Non è detto che la Lombardia sia il meglio possibile. Ma se nel resto d'Italia si governasse allo stesso modo, si eviterebbe un eccesso di spesa pari a 82,3 miliardi di euro. È su questo enorme bacino di inefficienze che si deve intervenire. «Nelle regioni meridionali - spiega Mariano Bella, direttore dell'Ufficio studi di Confcommercio - per ottenere un livello di servizio come quello fruito mediamente in Lombardia si spenderebbe anche il quadruplo. L'idea dei fabbisogni e dei costi standard come criterio di riferimento generale per una buona gestione della cosa pubblica ha a che fare con queste evidenti distorsioni».
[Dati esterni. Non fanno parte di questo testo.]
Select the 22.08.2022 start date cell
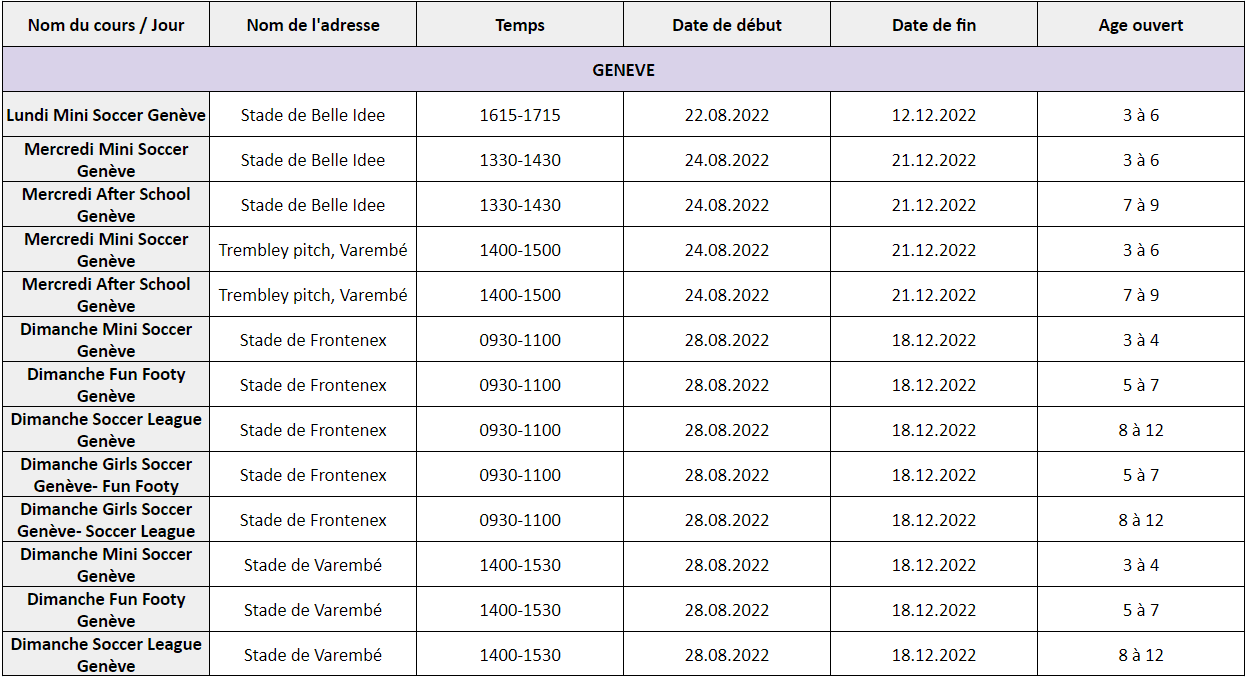(727, 115)
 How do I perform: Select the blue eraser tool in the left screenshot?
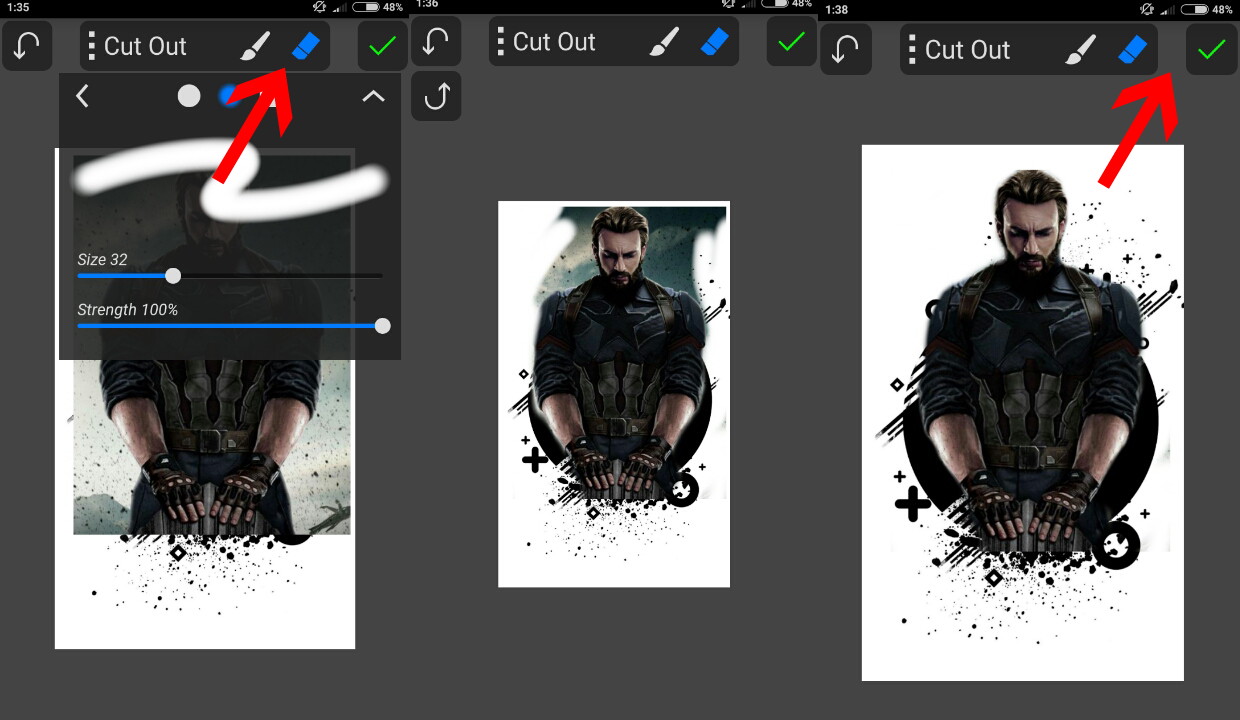pyautogui.click(x=305, y=46)
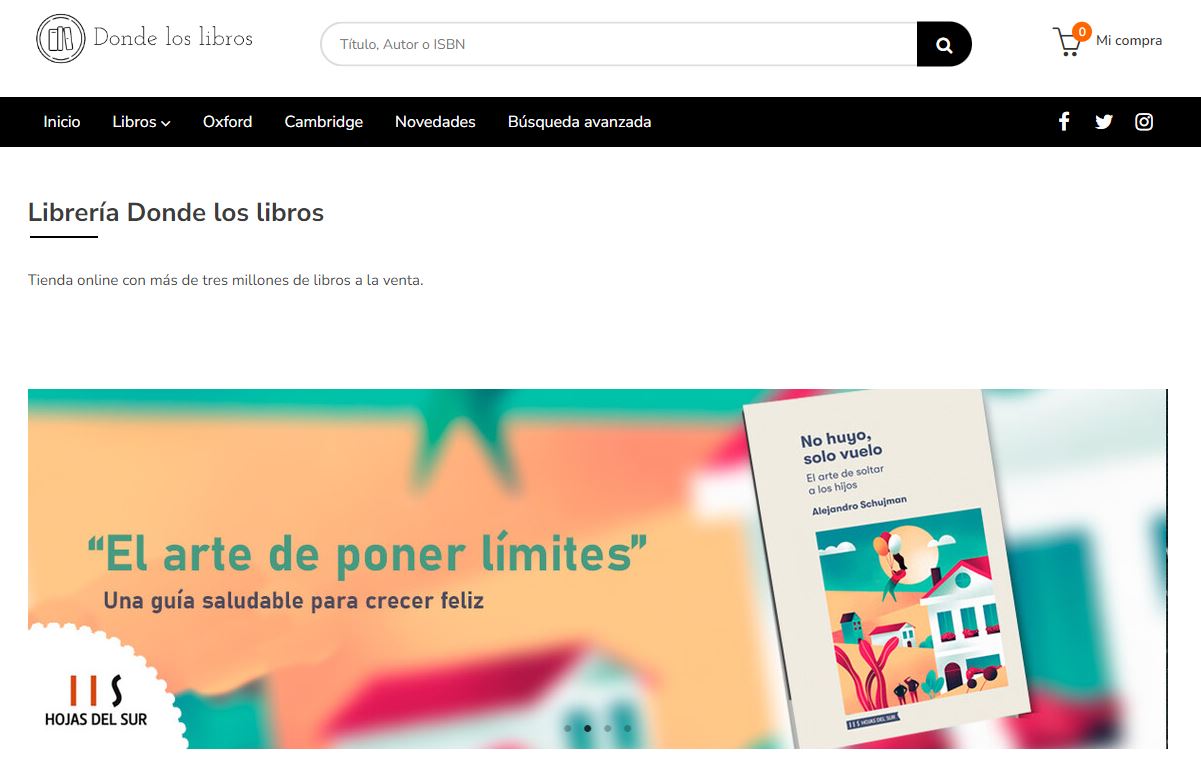Image resolution: width=1201 pixels, height=768 pixels.
Task: Click the Título, Autor o ISBN search field
Action: [x=619, y=44]
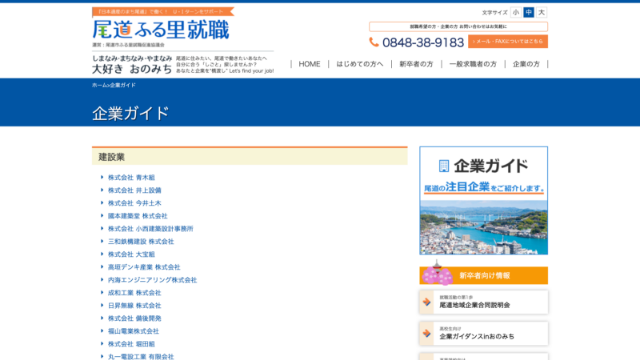Click the arrow icon beside 企業ガイダンスinおのみち
Screen dimensions: 640x360
(427, 333)
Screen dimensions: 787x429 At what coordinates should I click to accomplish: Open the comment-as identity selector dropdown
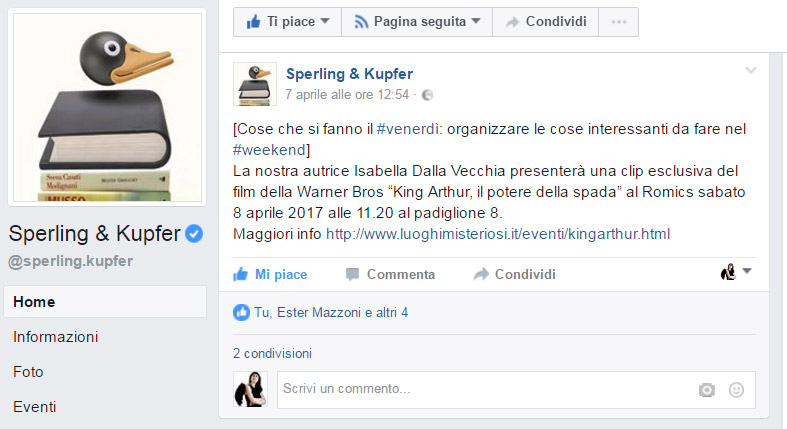coord(736,272)
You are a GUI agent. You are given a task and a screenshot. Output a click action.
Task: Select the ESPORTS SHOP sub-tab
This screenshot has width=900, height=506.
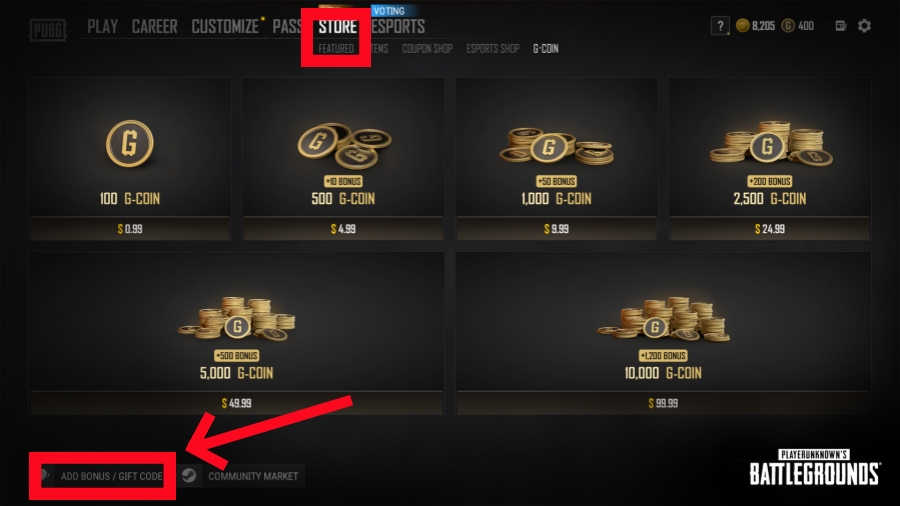(x=492, y=49)
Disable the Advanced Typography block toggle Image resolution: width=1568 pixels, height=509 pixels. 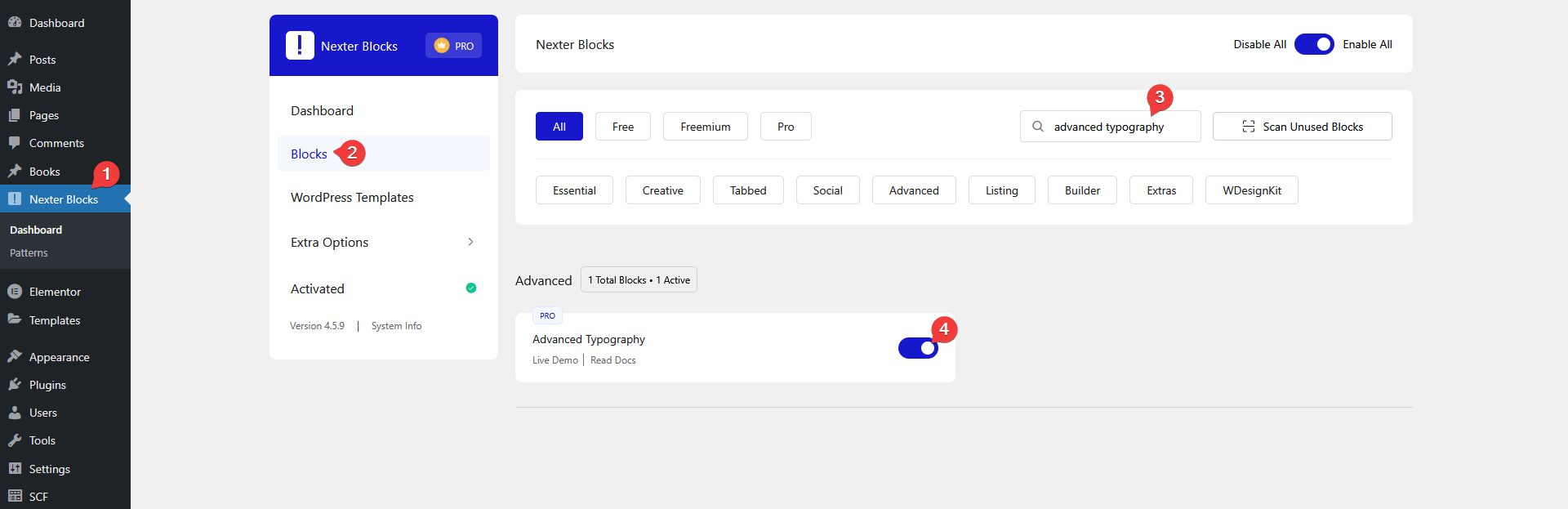click(918, 348)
Da Confcommercio è arrivata un'apertura di credito al governo Renzi. «Le prime misure annunciate vanno nella giusta direzione - dice Sangalli - se venissero confermati tutti i provvedimenti, Pil e consumi potrebbero anche crescere significativamente». L'Ufficio studi calcola che il Pil salirebbe dello 0,8 per cento invece dello 0,3: numeri comunque microscopici. «Non c'è spazio per il facile ottimismo - aggiunge il leader dei commercianti - Il reddito è ai livelli del 1986. Negli ultimi sei anni i consumi delle famiglie sono scesi del 7,6 per cento e gli acquisti di beni durevoli addirittura del 28. Non sono certo prospettive favorevoli per le imprese del commercio, del turismo, dei servizi e dei trasporti, le nostre imprese, quelle che vivono soprattutto di domanda interna».

È necessario «togliere ostacoli dannosi sui contratti a tempo determinato» ma soprattutto «estendere i benefici della detassazione al popolo delle partite Iva, ai lavoratori indipendenti e autonomi, che resistono sul mercato e meritano rispetto e riconoscenza per come stanno affrontando questa crisi. Non sono accettabili discriminazioni basate sul pregiudizio che tutti gli autonomi siano evasori».